BEGIN Exercise data

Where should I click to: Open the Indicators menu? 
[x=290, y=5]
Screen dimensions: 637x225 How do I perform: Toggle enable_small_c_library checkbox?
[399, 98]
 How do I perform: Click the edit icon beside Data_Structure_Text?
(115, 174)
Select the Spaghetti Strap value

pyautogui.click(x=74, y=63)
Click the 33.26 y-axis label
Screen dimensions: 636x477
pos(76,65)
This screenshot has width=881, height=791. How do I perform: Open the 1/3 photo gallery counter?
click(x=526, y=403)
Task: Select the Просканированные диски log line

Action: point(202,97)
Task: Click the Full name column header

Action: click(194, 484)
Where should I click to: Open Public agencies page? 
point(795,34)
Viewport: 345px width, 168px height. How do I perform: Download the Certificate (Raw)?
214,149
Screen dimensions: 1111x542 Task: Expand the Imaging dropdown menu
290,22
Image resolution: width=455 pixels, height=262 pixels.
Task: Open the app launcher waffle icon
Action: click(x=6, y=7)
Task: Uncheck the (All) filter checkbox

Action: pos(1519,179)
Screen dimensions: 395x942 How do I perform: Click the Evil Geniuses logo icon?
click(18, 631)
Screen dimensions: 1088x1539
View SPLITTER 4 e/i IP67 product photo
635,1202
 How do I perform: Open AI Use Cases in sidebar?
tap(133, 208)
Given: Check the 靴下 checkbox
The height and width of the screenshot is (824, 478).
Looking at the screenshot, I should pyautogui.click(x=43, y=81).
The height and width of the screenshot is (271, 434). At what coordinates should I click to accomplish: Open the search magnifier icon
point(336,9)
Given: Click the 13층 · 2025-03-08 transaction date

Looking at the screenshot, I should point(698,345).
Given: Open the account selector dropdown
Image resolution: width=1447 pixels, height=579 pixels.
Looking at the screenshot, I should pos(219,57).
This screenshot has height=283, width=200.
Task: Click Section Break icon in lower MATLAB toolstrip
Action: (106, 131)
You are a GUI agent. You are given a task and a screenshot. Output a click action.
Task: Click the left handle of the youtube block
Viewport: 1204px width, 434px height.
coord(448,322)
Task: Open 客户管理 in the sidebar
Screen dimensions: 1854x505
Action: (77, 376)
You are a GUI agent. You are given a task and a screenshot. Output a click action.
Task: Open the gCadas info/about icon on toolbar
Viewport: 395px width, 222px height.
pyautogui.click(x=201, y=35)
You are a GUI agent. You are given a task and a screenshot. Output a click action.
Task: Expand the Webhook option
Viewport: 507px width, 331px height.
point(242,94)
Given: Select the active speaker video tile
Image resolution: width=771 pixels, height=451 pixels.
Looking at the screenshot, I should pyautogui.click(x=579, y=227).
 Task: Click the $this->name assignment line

END Exercise data

> **Task details**:
Return an exact copy of the listing.

> **Task output**:
Where should I click to: Open the Indicators menu? 
[x=290, y=5]
Screen dimensions: 637x225 How do I perform: Toggle enable_small_c_library checkbox?
[399, 98]
 How do I perform: Click the edit icon beside Data_Structure_Text?
(115, 174)
Select the Spaghetti Strap value

pyautogui.click(x=74, y=63)
Click the 33.26 y-axis label
Screen dimensions: 636x477
pos(76,65)
This screenshot has width=881, height=791. How do I perform: Open the 1/3 photo gallery counter?
click(x=526, y=403)
Task: Select the Просканированные диски log line

Action: point(202,97)
Task: Click the Full name column header

Action: click(194, 484)
Where should I click to: Open Public agencies page? 
point(795,34)
Viewport: 345px width, 168px height. How do I perform: Download the Certificate (Raw)?
214,149
Screen dimensions: 1111x542 Task: Expand the Imaging dropdown menu
290,22
Image resolution: width=455 pixels, height=262 pixels.
Task: Open the app launcher waffle icon
Action: click(x=6, y=7)
Task: Uncheck the (All) filter checkbox

Action: pos(1519,179)
Screen dimensions: 395x942 How do I perform: Click the Evil Geniuses logo icon?
click(18, 631)
Screen dimensions: 1088x1539
View SPLITTER 4 e/i IP67 product photo
635,1202
 How do I perform: Open AI Use Cases in sidebar?
tap(133, 208)
Given: Check the 靴下 checkbox
The height and width of the screenshot is (824, 478).
Looking at the screenshot, I should pyautogui.click(x=43, y=81).
The height and width of the screenshot is (271, 434). At what coordinates should I click to accomplish: Open the search magnifier icon
point(336,9)
Given: Click the 13층 · 2025-03-08 transaction date

Looking at the screenshot, I should point(698,345).
Given: Open the account selector dropdown
Image resolution: width=1447 pixels, height=579 pixels.
Looking at the screenshot, I should pos(219,57).
This screenshot has height=283, width=200.
Task: Click Section Break icon in lower MATLAB toolstrip
Action: (106, 131)
You are a GUI agent. You are given a task and a screenshot. Output a click action.
Task: Click the left handle of the youtube block
Viewport: 1204px width, 434px height.
coord(448,322)
Task: Open 客户管理 in the sidebar
Screen dimensions: 1854x505
Action: (77, 376)
You are a GUI agent. You are given a task and a screenshot. Output a click action.
Task: Open the gCadas info/about icon on toolbar
Viewport: 395px width, 222px height.
pyautogui.click(x=201, y=35)
You are a GUI agent. You are given a task and a screenshot. Output a click action.
Task: Expand the Webhook option
Viewport: 507px width, 331px height.
point(242,94)
Given: Select the active speaker video tile
Image resolution: width=771 pixels, height=451 pixels.
Looking at the screenshot, I should pyautogui.click(x=579, y=227).
 Task: Click the $this->name assignment line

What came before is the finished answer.